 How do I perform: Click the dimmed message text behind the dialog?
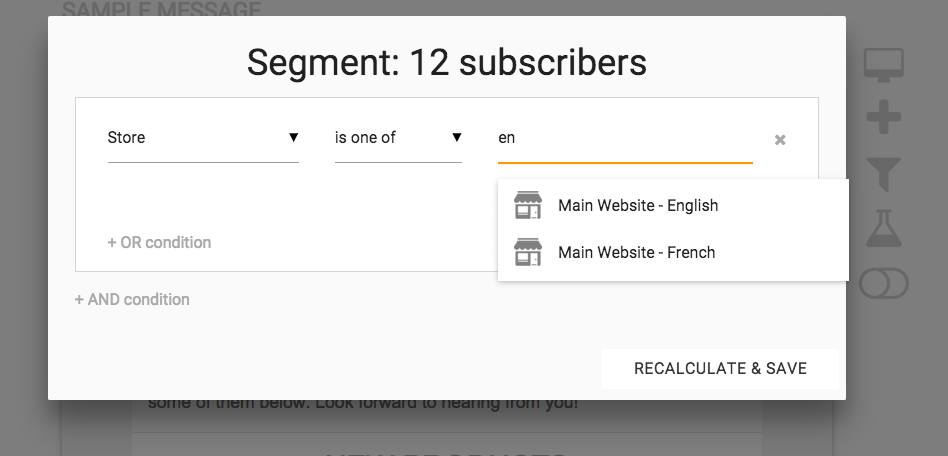(362, 406)
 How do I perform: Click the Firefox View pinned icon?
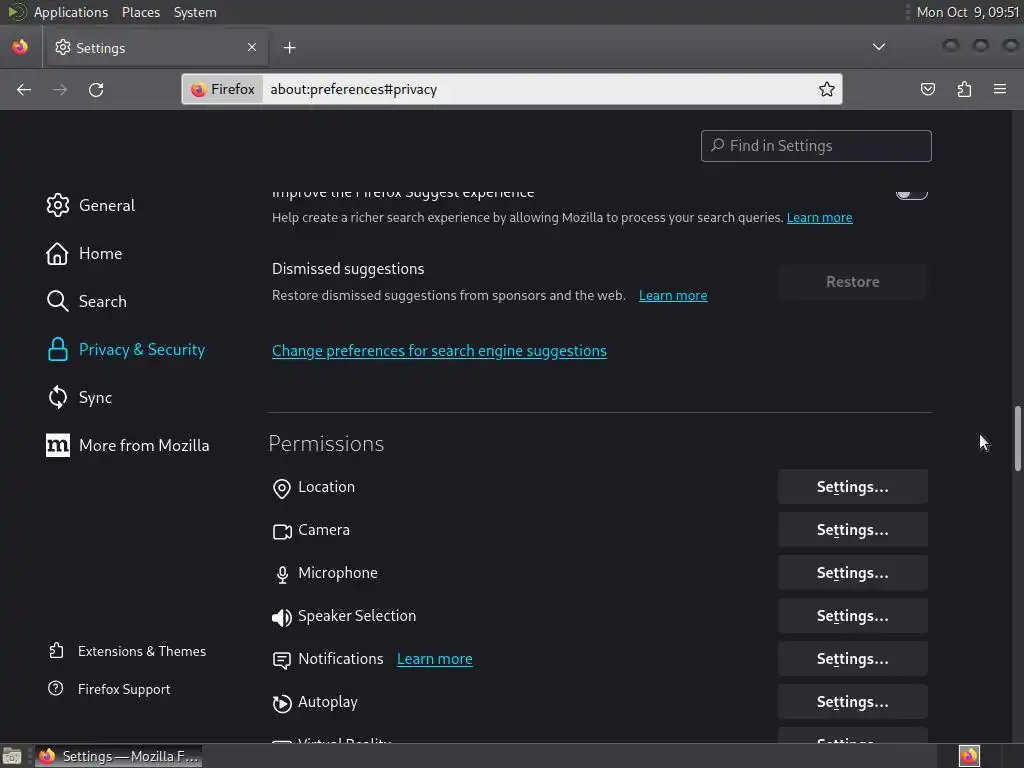click(x=20, y=47)
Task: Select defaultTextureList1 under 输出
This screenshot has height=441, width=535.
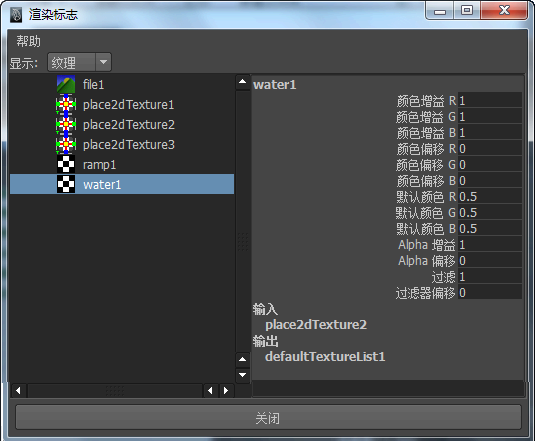Action: (x=325, y=357)
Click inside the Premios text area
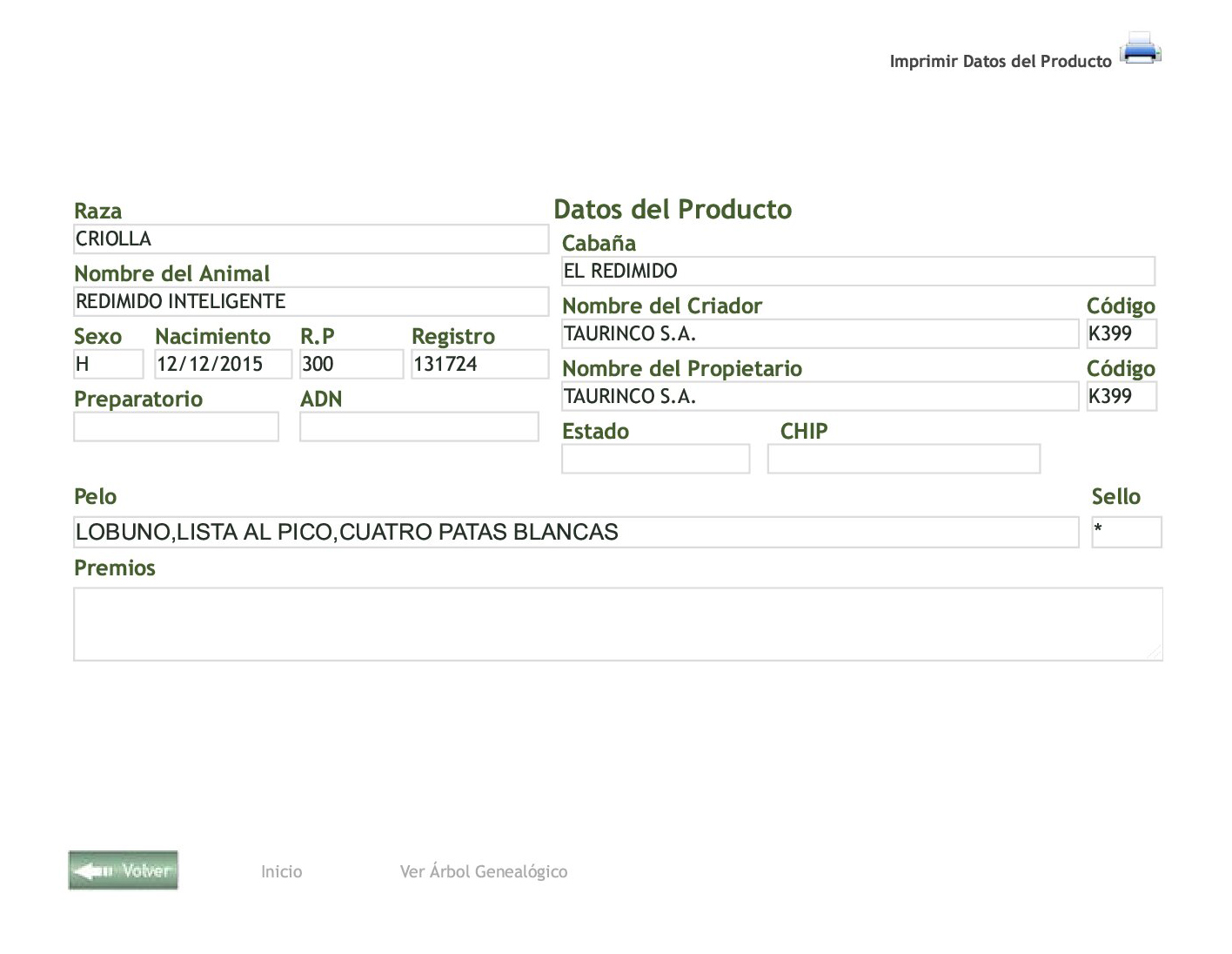The image size is (1232, 954). coord(618,624)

========================================================================

◆ Task instructions
Write out the lines of the material from the one containing "This screenshot has height=441, width=535." through the last, exactly and only those. Leave every picture out.

◆ Solution
This screenshot has height=441, width=535.
Action: (x=325, y=357)
Click inside the Premios text area
The image size is (1232, 954). coord(618,624)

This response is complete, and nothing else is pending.